=== Exercise details ===
Starting at the line that contains "Task: Expand the App selector dropdown" and stopping at the line that contains "Open the QR code scanner icon", restate each line of the records below exactly. Omit the pictures.

BEGIN Extracted information

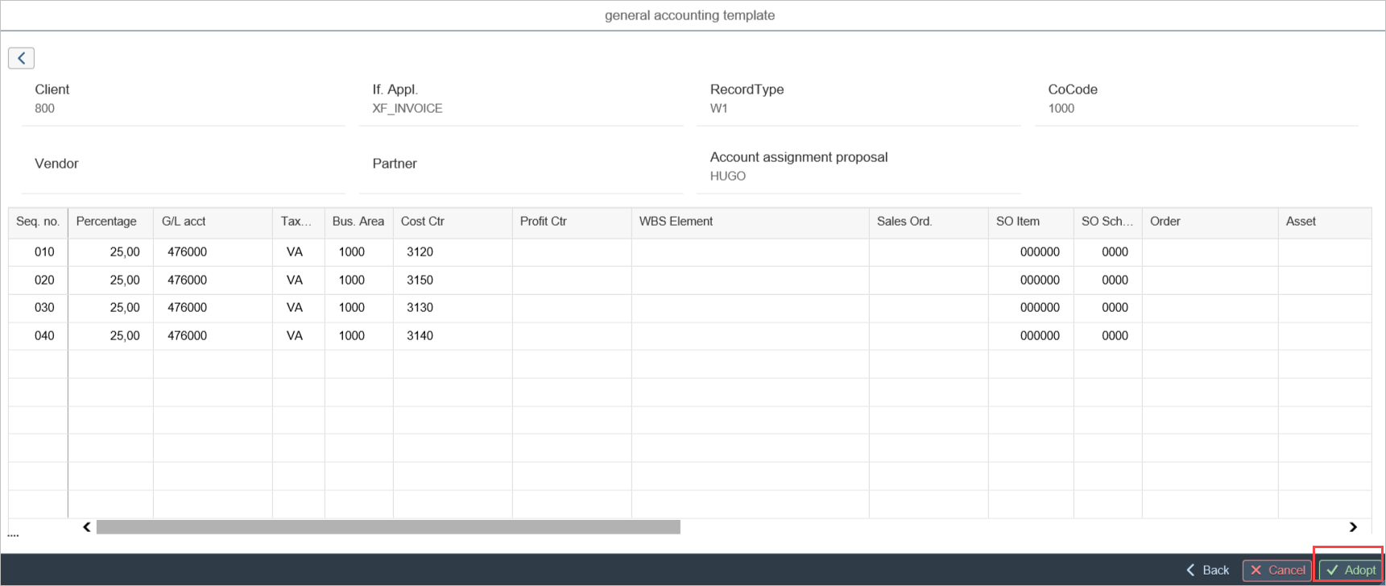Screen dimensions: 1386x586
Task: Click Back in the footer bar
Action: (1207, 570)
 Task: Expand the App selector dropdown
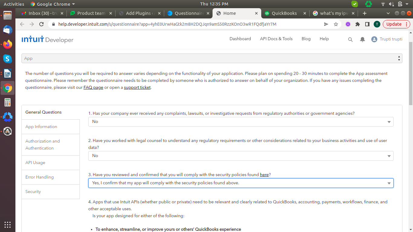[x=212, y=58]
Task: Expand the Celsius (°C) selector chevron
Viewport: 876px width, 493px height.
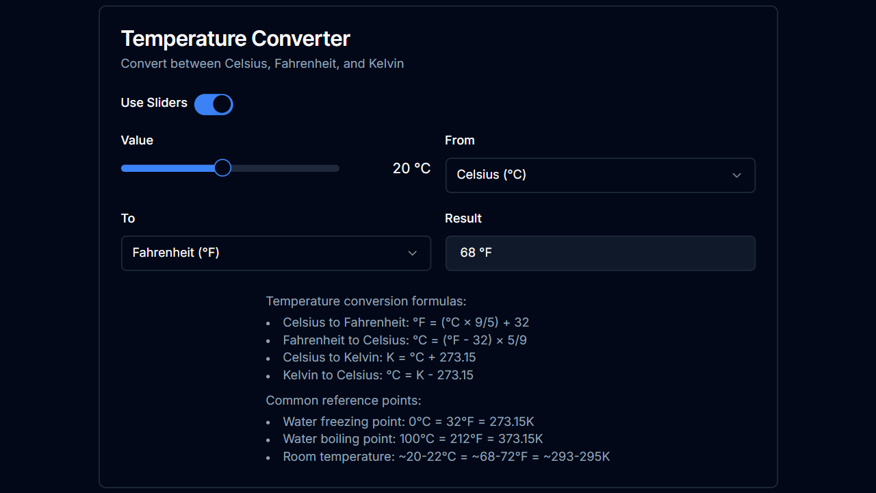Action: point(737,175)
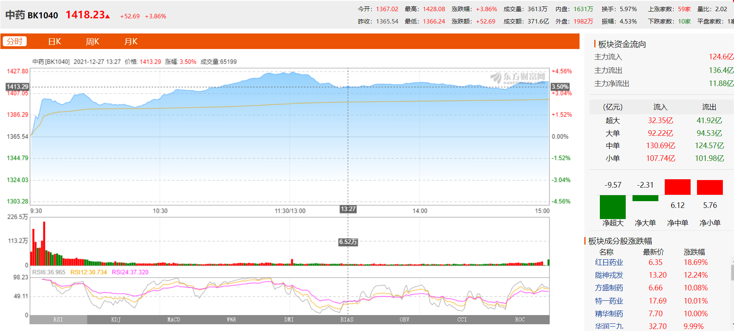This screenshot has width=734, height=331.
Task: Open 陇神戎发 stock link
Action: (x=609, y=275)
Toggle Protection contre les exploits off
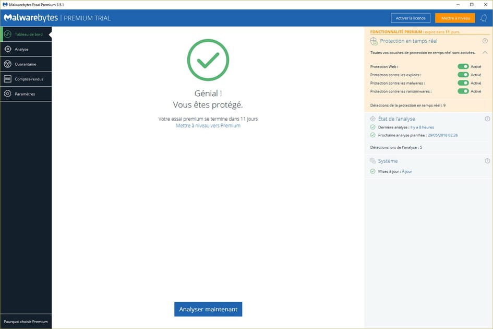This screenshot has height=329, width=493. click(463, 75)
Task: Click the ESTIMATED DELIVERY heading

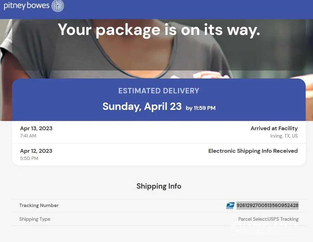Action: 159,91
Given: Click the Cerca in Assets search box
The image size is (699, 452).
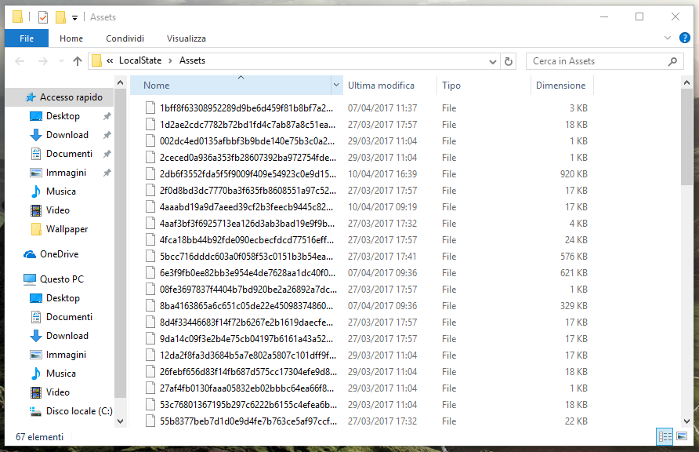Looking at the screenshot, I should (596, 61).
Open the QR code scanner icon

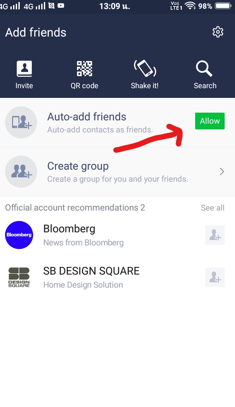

END Extracted information
BEGIN Extracted information

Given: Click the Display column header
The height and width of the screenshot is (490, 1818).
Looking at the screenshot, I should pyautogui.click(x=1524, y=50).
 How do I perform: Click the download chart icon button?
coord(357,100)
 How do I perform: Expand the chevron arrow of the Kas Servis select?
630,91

END Extracted information

=== Solution for this task ===
 Task: Expand the App selector dropdown
[x=212, y=58]
Task: Expand the Celsius (°C) selector chevron
Viewport: 876px width, 493px height.
Action: point(737,175)
This screenshot has width=734, height=331.
Task: Open 陇神戎发 stock link
Action: (x=609, y=275)
Toggle Protection contre les exploits off
This screenshot has height=329, width=493. click(463, 75)
Task: Click the ESTIMATED DELIVERY heading

Action: 159,91
Given: Click the Cerca in Assets search box
The image size is (699, 452).
Looking at the screenshot, I should (596, 61).
Open the QR code scanner icon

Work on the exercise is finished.